- GIVEN INFORMATION -
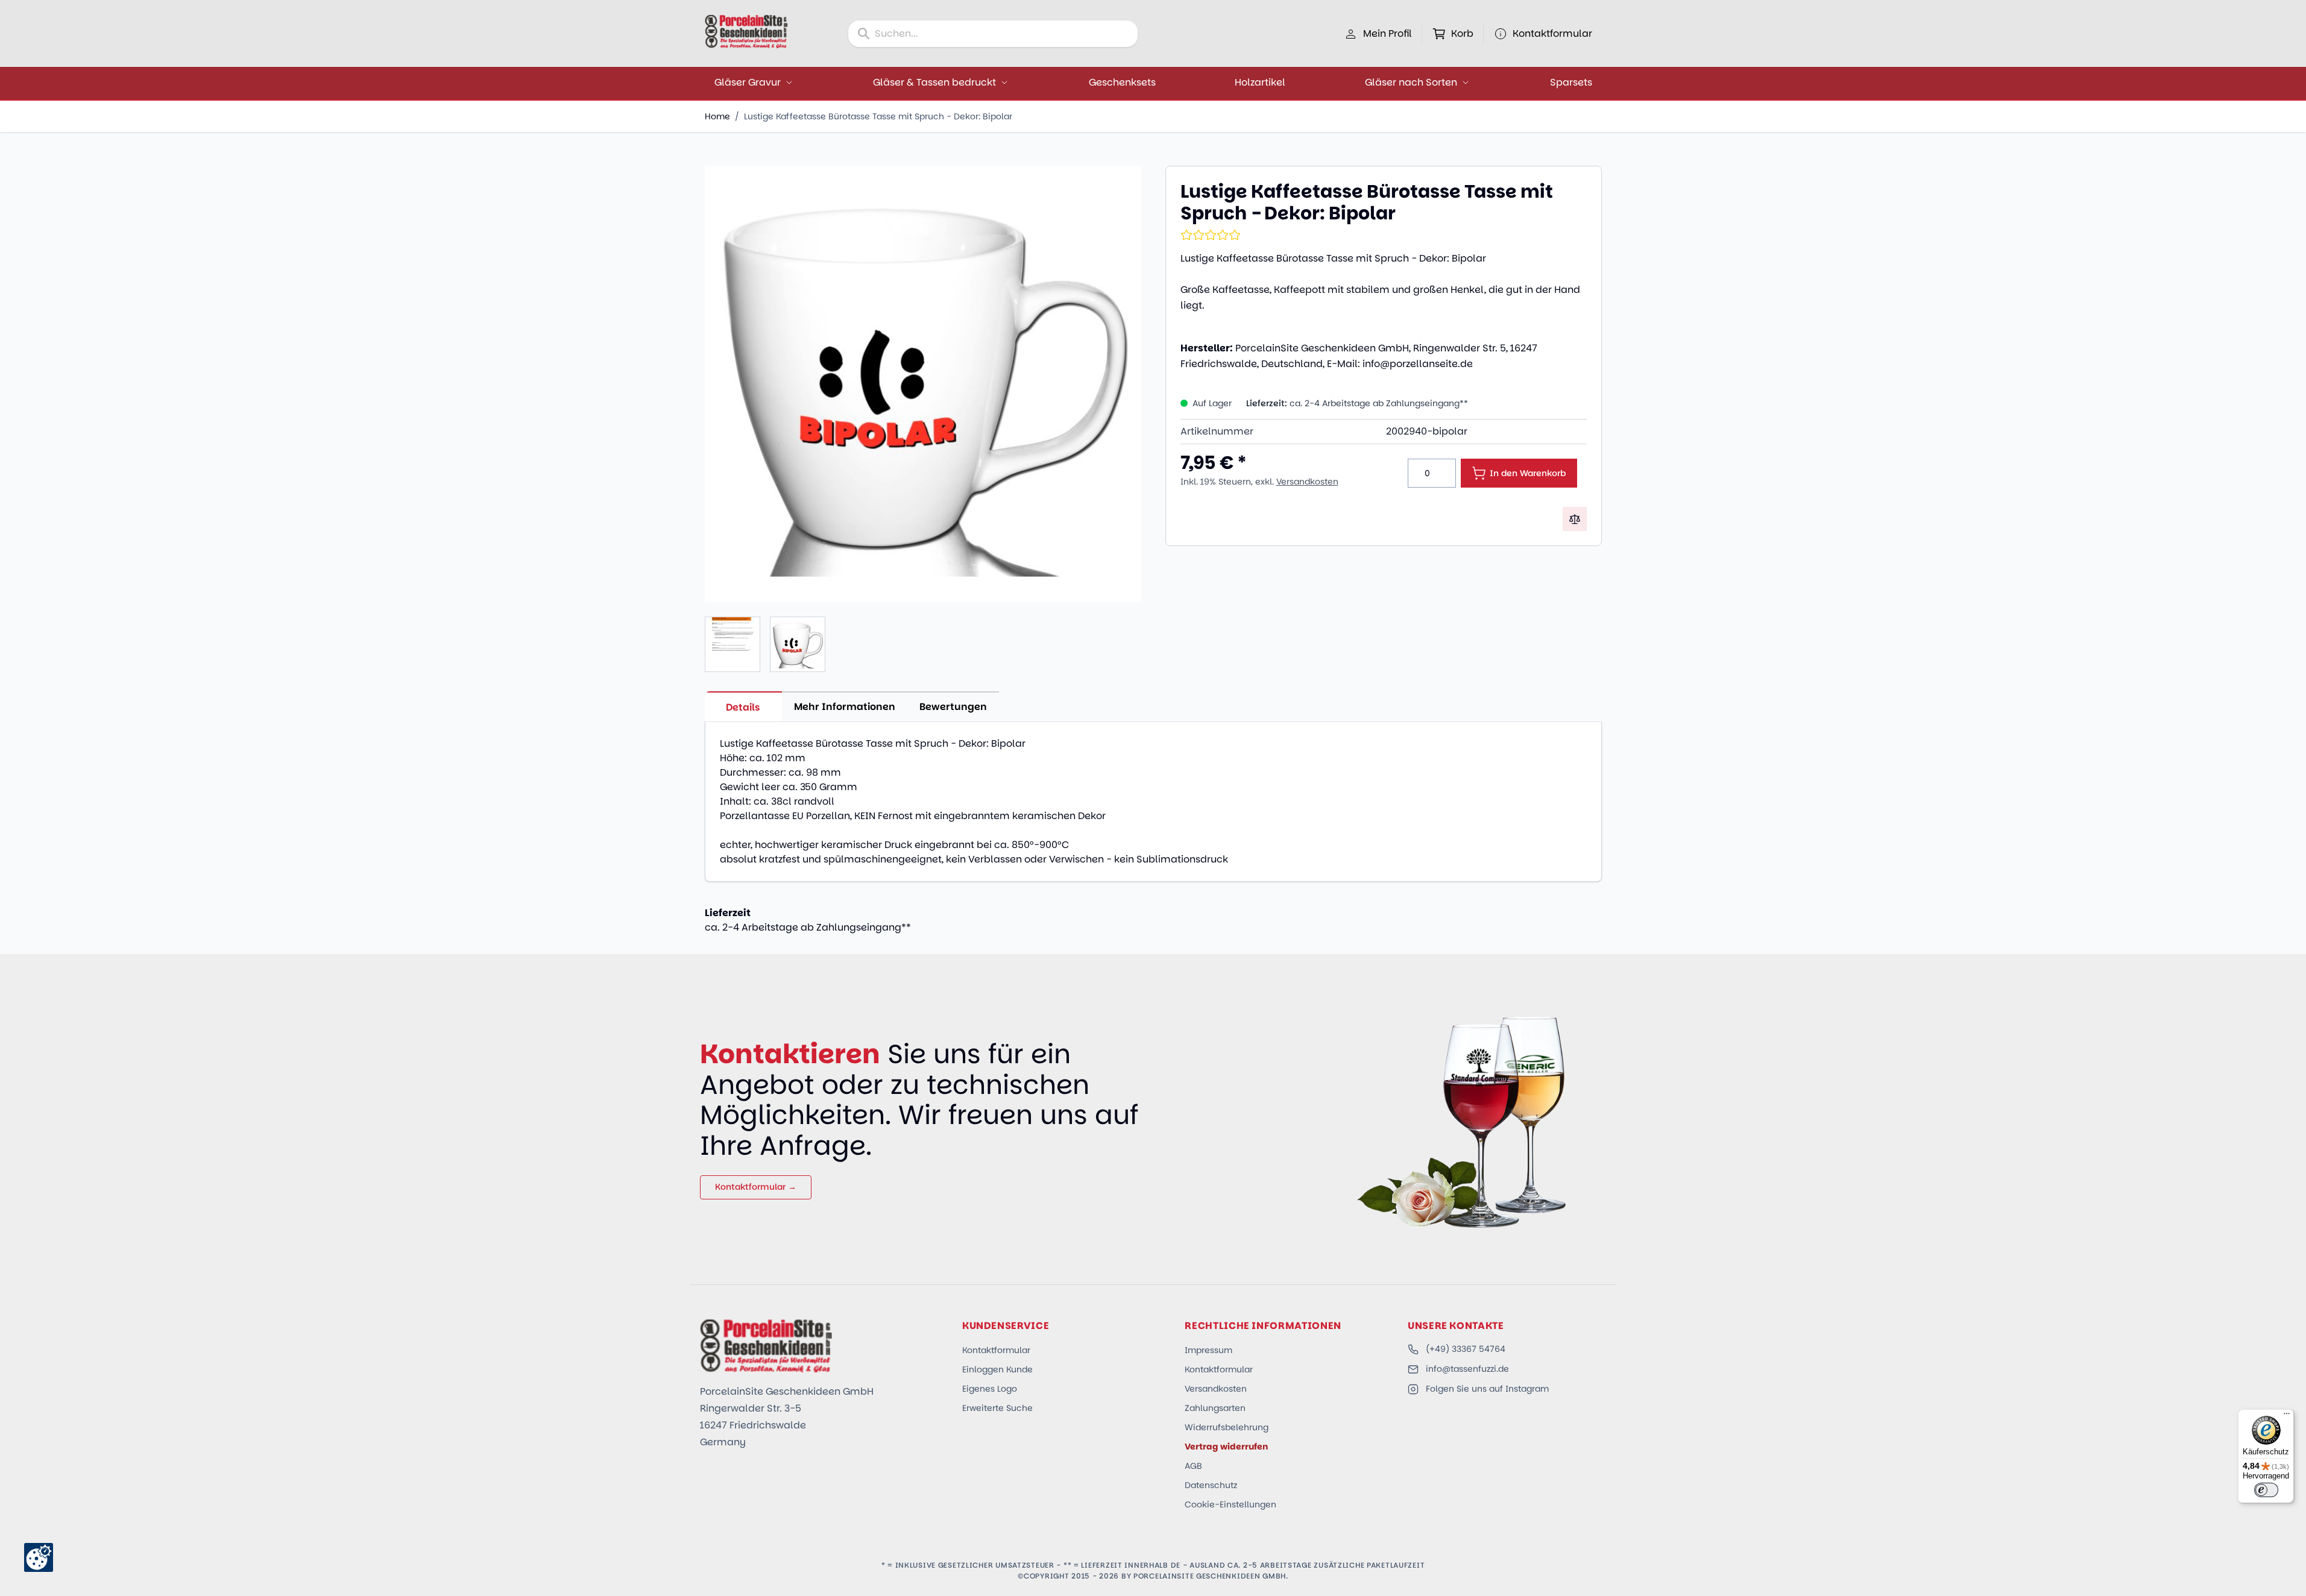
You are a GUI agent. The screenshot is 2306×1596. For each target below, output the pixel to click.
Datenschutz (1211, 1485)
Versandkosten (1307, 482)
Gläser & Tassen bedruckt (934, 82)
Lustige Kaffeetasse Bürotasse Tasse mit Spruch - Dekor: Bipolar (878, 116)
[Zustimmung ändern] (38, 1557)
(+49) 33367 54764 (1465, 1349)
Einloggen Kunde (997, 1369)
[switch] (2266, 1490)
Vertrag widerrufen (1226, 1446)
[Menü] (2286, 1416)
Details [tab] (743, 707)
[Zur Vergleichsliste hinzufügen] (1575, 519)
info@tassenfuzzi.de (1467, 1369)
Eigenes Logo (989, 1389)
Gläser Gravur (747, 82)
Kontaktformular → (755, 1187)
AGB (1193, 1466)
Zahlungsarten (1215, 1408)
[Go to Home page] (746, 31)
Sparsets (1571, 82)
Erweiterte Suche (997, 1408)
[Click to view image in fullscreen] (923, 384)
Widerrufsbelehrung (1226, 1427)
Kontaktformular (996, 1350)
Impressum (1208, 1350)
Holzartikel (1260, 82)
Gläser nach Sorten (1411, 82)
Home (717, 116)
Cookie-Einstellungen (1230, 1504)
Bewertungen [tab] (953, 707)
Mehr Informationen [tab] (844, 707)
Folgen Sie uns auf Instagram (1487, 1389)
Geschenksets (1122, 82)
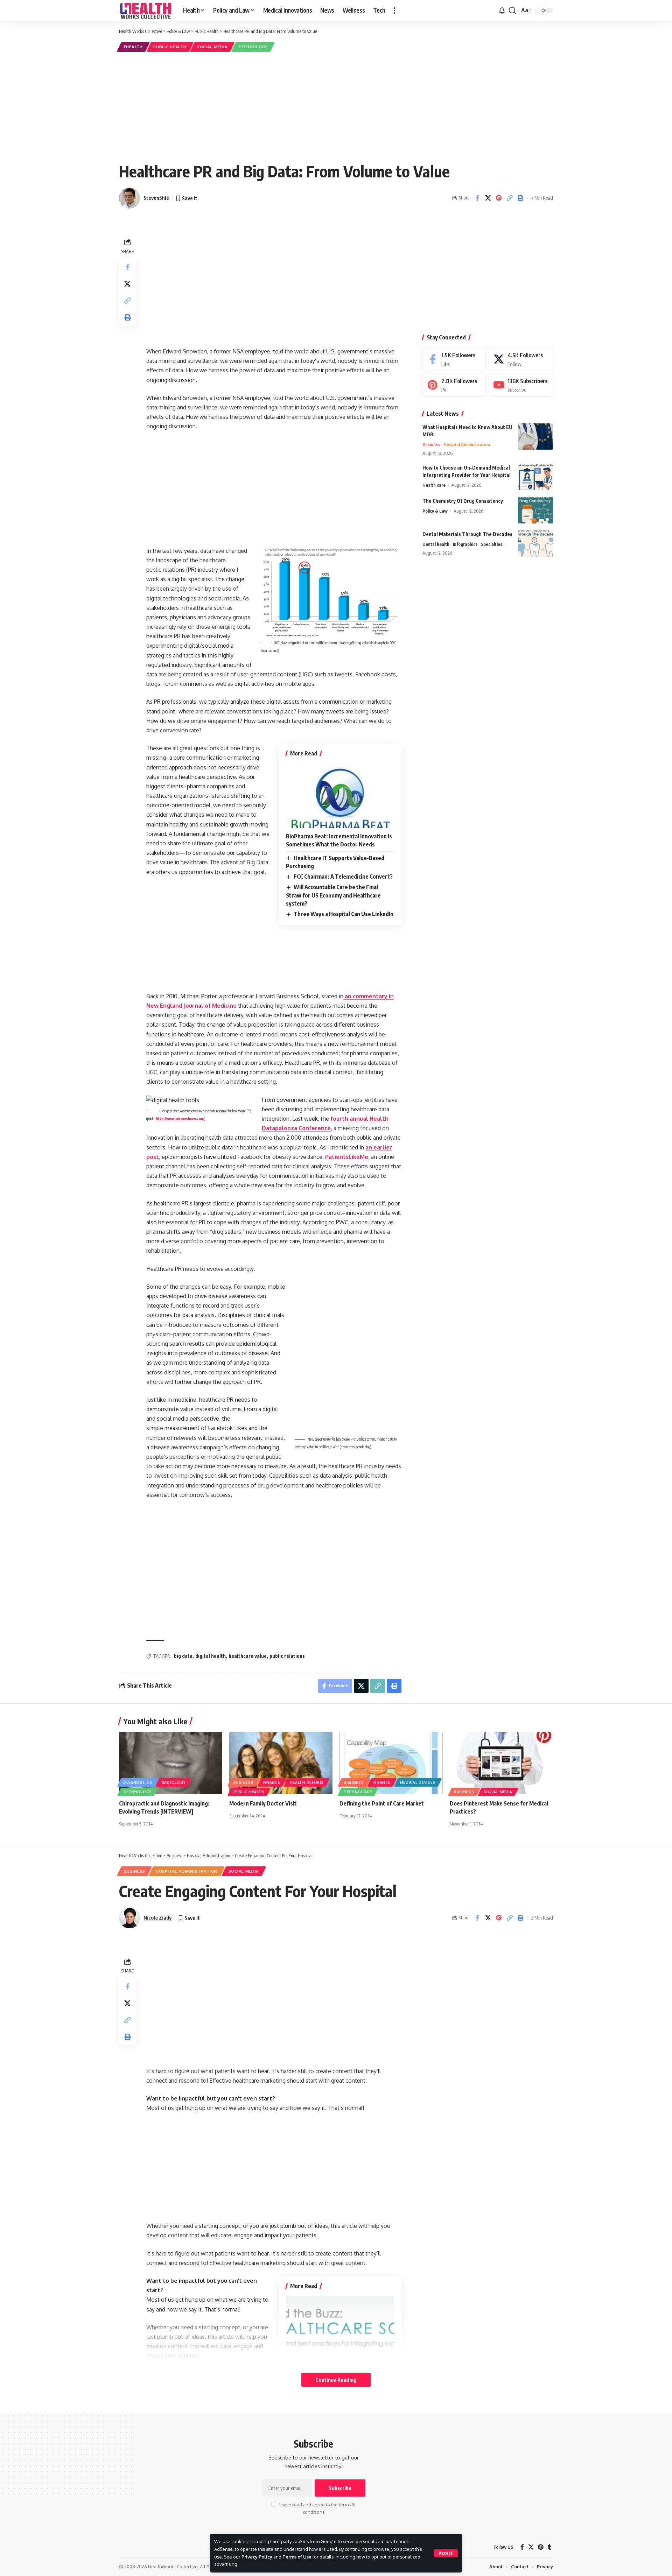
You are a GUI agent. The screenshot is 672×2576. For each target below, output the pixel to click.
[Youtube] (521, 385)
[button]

- WHAT IS NEEDED -
Please print the lines from the one holding "Cookie-Einstellungen (1230, 1504)" through the end of the records above, unchanged and with the pictures left out.

- SOLUTION FOR THIS TASK -
Cookie-Einstellungen (1230, 1504)
Bewertungen [tab] (953, 707)
Mehr Informationen [tab] (844, 707)
Folgen Sie uns auf Instagram (1487, 1389)
Geschenksets (1122, 82)
You are a GUI agent. The screenshot is 672×2576. For each target below, output the pixel to click.
[Youtube] (521, 385)
[button]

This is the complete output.